• [Task prompt]: The span to repeat in the listing below runs from the line containing "The image size" to the line containing "Click the Summa", inclusive. Repeat it exactly, and only it.

### Data supplied ###

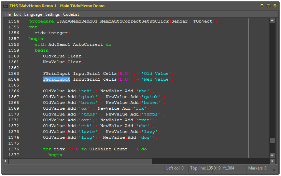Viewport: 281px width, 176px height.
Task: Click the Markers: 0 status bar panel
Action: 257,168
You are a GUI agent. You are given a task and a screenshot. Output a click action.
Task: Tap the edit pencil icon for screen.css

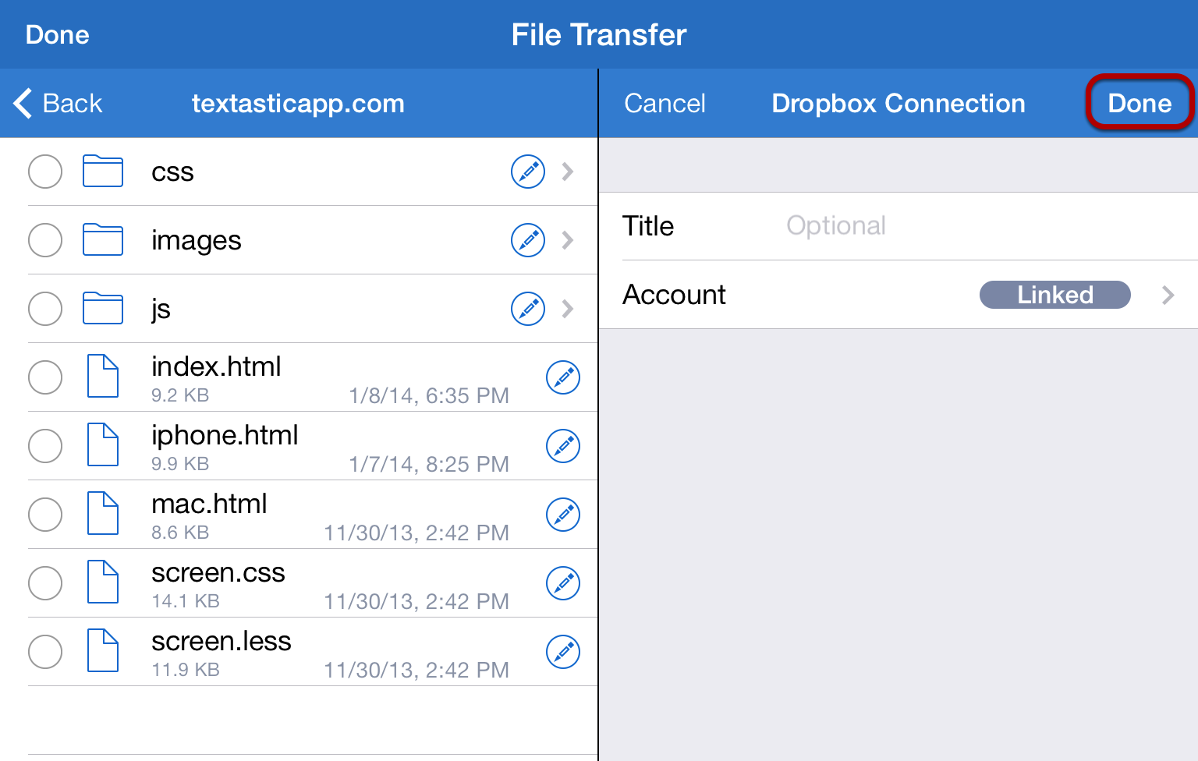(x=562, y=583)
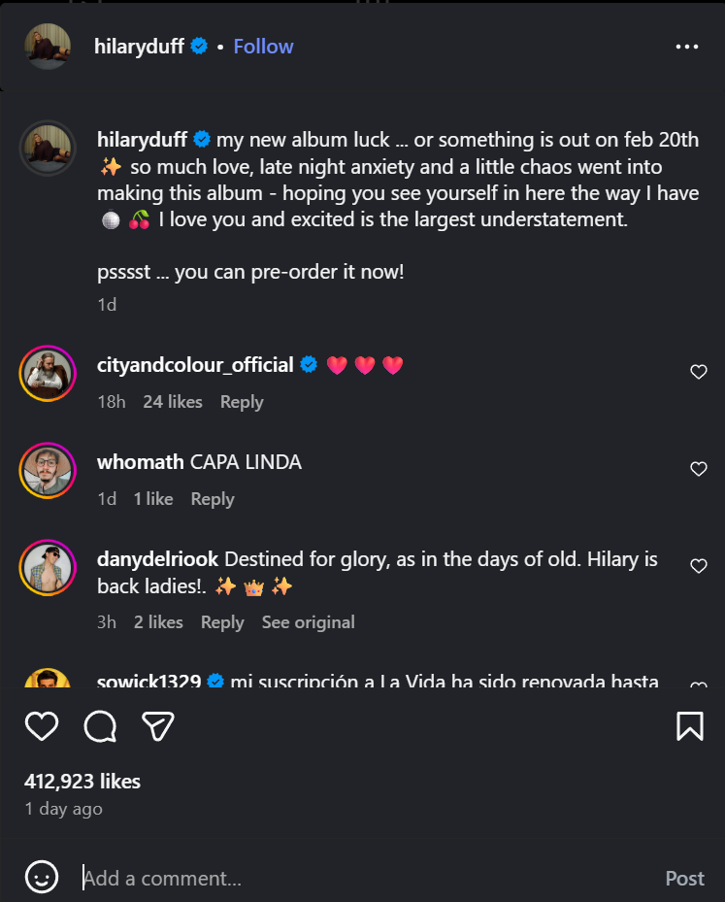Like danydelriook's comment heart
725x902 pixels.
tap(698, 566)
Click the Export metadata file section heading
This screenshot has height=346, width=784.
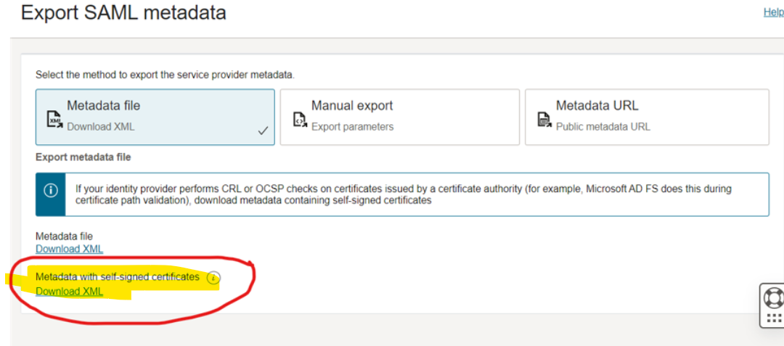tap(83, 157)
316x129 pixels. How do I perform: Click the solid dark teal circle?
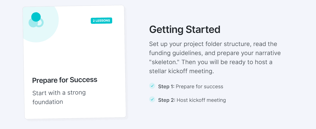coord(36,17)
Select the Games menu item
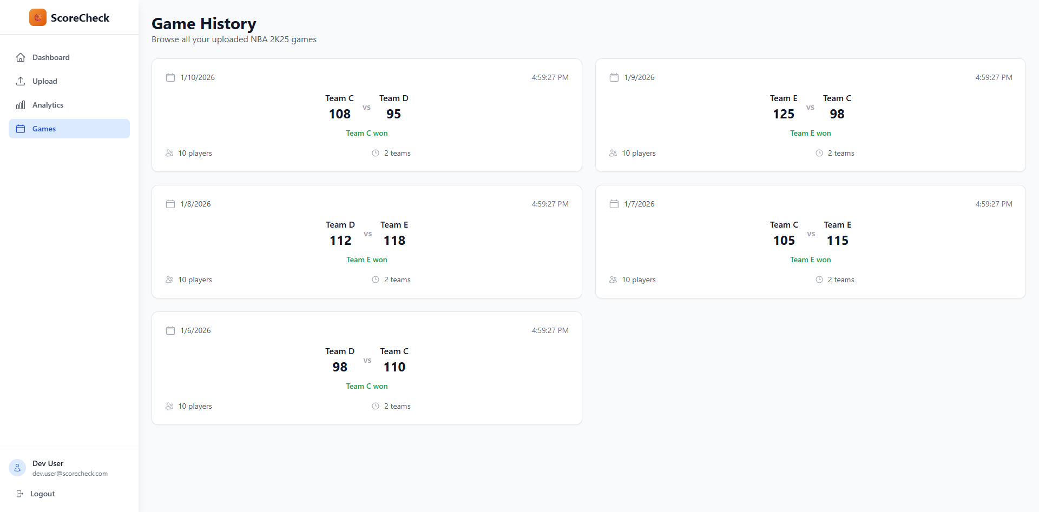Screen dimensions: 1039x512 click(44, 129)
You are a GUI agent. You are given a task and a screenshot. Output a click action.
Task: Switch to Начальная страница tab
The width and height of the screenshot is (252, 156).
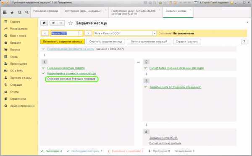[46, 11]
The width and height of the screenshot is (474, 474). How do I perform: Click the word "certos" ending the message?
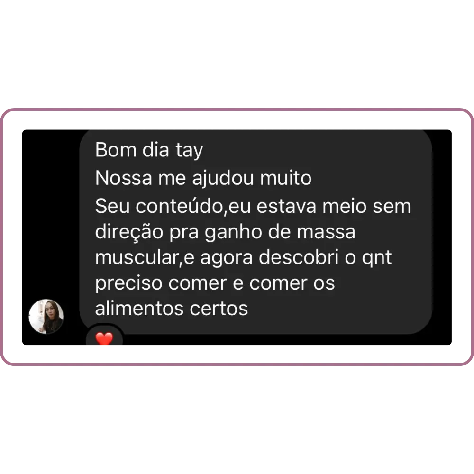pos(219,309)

###
### Data supplied ###

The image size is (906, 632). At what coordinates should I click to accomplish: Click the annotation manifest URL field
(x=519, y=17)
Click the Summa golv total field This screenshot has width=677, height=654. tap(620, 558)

###
### Data supplied ###

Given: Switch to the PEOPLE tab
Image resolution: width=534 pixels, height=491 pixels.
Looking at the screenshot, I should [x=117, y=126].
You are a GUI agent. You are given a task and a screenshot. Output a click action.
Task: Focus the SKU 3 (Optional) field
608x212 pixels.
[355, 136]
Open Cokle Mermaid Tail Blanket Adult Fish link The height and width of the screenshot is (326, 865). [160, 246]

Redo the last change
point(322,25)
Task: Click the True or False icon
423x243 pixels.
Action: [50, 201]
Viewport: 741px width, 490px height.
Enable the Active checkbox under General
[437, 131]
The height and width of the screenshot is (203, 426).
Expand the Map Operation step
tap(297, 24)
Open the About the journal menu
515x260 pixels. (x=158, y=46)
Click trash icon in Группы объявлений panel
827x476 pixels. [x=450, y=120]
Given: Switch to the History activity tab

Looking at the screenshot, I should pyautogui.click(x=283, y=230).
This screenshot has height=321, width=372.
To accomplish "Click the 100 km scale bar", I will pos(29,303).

###

• [Answer]:
The image size is (906, 632). At what coordinates should I click to accomplish: Click the annotation manifest URL field
(x=519, y=17)
Click the Summa golv total field This screenshot has width=677, height=654. tap(620, 558)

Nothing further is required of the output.